On June 3, 1977 appellant by his counsel filed in the lower court an amended PCHA petition, which repeated and elaborated upon the claims made in the original petition filed on February 16, 1977. The Commonwealth filed an answer to the petition. After an evidentiary hearing, Judge Blake denied the petition on April 13, 1978. On the same day, Judge Blake filed a memorandum opinion dealing with only two issues raised by appellant: (1) ineffectiveness of trial counsel for failure to object to allegedly improper remarks by the prosecutor in his summation; and (2) ineffectiveness of counsel for failure to call three witnesses who would have contradicted the victim's testimony that appellant had also been at the scene of the crime on the day before the crimes were committed.
This appeal is from Judge Blake's order denying the amended post-conviction petition on April 13, 1978. Appellant asks that we consider all issues raised in the amended petition in the court below. We find that all these issues were cognizable in the direct appeal nunc pro tunc authorized by the lower court's order of April 13, 1977. At that time Pennsylvania Rule of Criminal Procedure 325 provided in pertinent part:
"In all cases in which a petitioner under the Post Conviction Hearing Act has been granted the right of direct appeal as though timely filed, but not the right to
[ 272 Pa. Super. Page 405]
file post-verdict motions, such an appeal must be filed with the Appellate Court having jurisdiction within thirty days from the date of the order granting the appeal.

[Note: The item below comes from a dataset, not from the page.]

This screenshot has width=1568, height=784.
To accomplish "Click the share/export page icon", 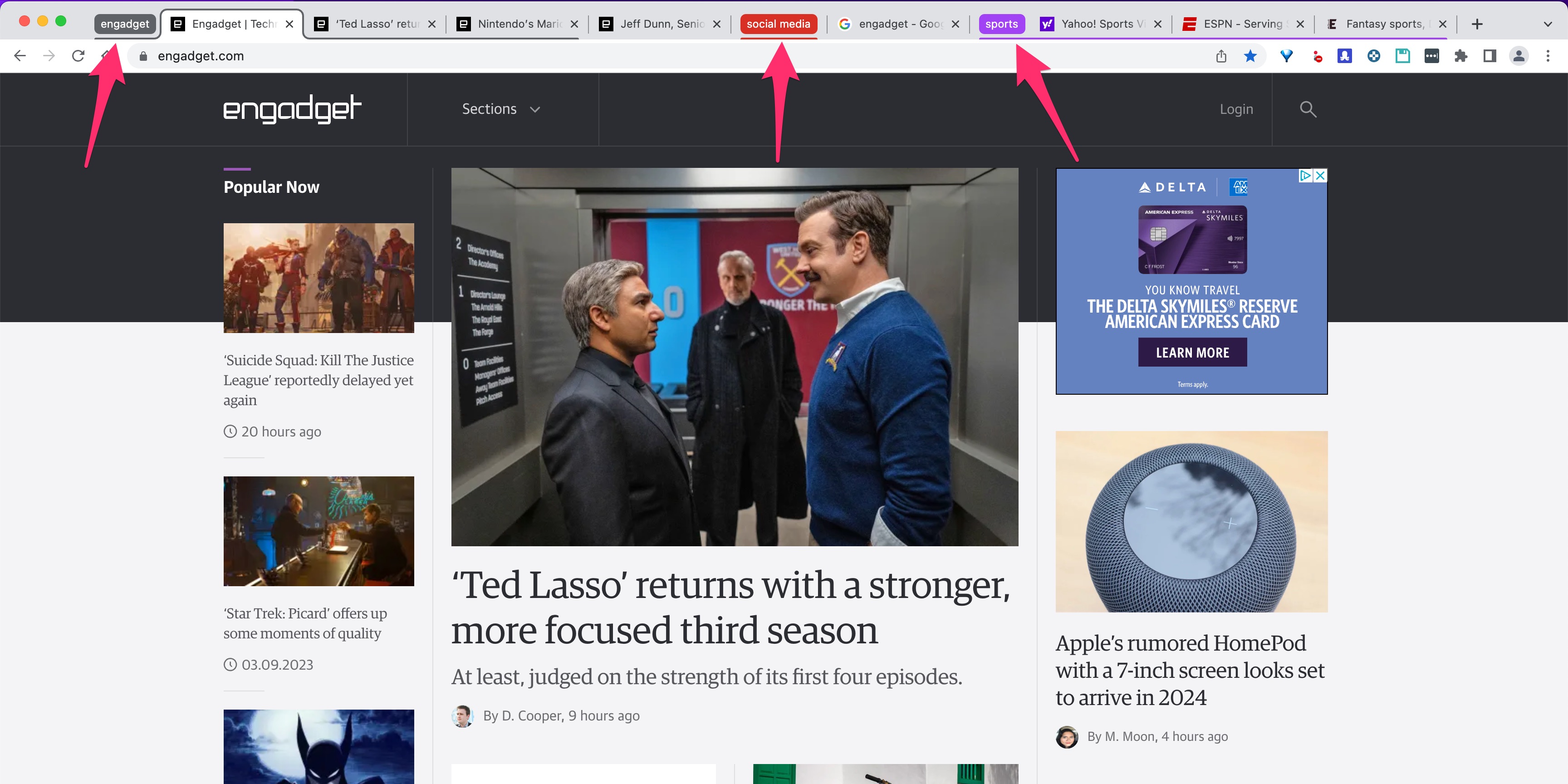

"These time limits must be complied with, even if the Commonwealth files, pursuant to 19 P.S. § 1180-11, an appeal from the Post Conviction Hearing Act Court's grant of the right to appeal as though timely filed." Pa.R.Crim.P. 325, as amended, rescission effective July 1, 1979, 9 Pa.Bull. 1524, 1529; 1979 Pamphlet, Last Minute Amendments to Pennsylvania Court Rules at 80.*fn3
The notice of appeal filed in the court below by appellant on April 21, 1977 was from Judge Blake's order of April 13, 1977, not from appellant's judgments of sentence of August 20, 1974. Thus appellant has never filed a notice of appeal from those judgments of sentence, and therefore did not comply with the requirement of Rule 325, that he file his appeal (i. e., file his notice of appeal, Pa. R.A.P. 902) within thirty days of April 13, 1977, the date of the order granting him the right to file an appeal nunc pro tunc. The burden is on the petitioner in a PCHA proceeding to prove that his claims were not waived. PCHA, § 3(d), 19 P.S. § 1180-3(d) (Supp.1979-80). Issues are waived if the petitioner knowingly and understandingly failed to raise them and they could have been raised on appeal. PCHA, § 4(b)(1), 19 P.S. § 1180-4(b)(1) (Supp.1979-80). Appellant has never offered any evidence to rebut the statutory presumption that his failure to file an appeal as though timely filed from his judgments of sentence was knowing and intelligent. PCHA, § 4(c), 19 P.S. 1180-4(c) (Supp.1979-80).
Appellant has repeated in his brief, without reference to any support in the record, the various factual allegations we previously quoted from the petition for reconsideration of the April 13, 1977 order. These allegations concerned the
[ 272 Pa. Super. Page 406]
motives for withdrawal of the notice of appeal from the April 13, 1977 order. Even if these allegations were substantiated and we were able to comprehend appellant's argument concerning their legal effect on the notice of appeal which was filed, they could be of no help in explaining the original failure to file any notice of appeal at all from the judgments of sentence. It is clear that by that failure appellant waived all the issues he now seeks to raise in this appeal from the denial of his amended PCHA petition. Since all the issues were waived, we affirm the denial of the petition.